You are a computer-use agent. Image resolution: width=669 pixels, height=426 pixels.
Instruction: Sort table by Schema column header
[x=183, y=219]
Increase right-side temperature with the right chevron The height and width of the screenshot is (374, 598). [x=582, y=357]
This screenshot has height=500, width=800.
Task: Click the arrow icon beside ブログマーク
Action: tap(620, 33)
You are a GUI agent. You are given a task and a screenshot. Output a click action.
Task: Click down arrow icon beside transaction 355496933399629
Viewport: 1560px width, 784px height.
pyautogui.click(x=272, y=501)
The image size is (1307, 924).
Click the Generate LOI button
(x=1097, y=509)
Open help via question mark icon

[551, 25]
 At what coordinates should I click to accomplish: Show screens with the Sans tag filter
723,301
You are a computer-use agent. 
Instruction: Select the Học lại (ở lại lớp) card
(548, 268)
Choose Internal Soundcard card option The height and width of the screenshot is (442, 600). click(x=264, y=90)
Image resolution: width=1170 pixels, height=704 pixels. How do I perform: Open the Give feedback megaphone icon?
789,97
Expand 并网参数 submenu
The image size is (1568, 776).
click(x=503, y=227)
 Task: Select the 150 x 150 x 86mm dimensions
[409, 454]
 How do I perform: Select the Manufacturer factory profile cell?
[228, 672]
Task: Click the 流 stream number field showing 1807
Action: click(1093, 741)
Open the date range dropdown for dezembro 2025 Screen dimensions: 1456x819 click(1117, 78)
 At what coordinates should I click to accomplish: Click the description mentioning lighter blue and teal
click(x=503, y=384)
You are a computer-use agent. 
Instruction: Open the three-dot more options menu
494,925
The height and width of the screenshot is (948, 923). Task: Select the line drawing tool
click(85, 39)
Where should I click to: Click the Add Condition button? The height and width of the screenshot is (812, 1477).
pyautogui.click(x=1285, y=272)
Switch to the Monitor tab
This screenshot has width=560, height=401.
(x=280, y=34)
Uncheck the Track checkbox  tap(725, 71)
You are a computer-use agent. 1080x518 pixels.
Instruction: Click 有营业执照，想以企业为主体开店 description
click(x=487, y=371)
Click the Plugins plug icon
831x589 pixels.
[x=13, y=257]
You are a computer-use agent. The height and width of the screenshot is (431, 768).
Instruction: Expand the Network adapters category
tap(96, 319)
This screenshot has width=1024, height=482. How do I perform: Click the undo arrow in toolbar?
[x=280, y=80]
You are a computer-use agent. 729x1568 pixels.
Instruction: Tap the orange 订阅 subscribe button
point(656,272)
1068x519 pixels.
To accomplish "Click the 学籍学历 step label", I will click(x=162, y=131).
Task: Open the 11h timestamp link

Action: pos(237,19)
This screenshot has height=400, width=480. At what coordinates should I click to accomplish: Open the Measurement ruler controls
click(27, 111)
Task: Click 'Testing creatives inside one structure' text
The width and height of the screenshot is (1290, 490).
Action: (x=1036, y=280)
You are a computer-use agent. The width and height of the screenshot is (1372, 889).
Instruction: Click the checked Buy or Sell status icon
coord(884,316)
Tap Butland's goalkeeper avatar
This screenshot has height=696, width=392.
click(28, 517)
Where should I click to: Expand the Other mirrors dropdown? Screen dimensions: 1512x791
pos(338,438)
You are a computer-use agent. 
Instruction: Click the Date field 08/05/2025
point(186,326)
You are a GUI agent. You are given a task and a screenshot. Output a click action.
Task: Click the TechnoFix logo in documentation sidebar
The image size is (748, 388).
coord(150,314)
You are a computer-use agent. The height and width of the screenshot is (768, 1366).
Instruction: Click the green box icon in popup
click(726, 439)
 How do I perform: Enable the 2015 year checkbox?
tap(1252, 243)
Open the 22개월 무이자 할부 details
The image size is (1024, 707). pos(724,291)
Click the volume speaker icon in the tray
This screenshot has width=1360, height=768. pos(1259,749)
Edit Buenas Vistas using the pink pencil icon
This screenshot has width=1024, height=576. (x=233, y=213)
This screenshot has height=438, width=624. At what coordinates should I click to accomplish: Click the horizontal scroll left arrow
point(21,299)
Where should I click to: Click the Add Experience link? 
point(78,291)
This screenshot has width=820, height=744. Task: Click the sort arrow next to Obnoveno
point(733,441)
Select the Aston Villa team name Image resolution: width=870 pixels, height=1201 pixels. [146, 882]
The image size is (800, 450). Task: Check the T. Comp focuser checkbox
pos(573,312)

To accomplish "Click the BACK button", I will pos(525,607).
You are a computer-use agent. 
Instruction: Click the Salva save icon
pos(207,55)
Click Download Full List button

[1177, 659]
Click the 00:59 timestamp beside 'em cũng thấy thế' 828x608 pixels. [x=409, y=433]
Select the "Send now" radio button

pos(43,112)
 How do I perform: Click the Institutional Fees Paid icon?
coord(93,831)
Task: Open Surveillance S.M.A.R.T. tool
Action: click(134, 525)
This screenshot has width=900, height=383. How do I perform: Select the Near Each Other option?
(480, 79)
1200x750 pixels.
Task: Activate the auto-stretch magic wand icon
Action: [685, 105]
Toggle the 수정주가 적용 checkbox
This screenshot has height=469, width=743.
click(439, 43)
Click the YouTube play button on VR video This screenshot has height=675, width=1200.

● **WORK INSTRUCTIONS**
Copy out the items from the line with "Expand 并网参数 submenu" to the line with "click(85, 39)", both included, keeping every line as it appears.

● **SOLVED PROBLEM**
Expand 并网参数 submenu
The image size is (1568, 776).
click(x=503, y=227)
 Task: Select the 150 x 150 x 86mm dimensions
[409, 454]
 How do I perform: Select the Manufacturer factory profile cell?
[228, 672]
Task: Click the 流 stream number field showing 1807
Action: click(1093, 741)
Open the date range dropdown for dezembro 2025 Screen dimensions: 1456x819 click(1117, 78)
 At what coordinates should I click to accomplish: Click the description mentioning lighter blue and teal
click(x=503, y=384)
You are a computer-use agent. 
Instruction: Open the three-dot more options menu
494,925
The height and width of the screenshot is (948, 923). Task: Select the line drawing tool
click(85, 39)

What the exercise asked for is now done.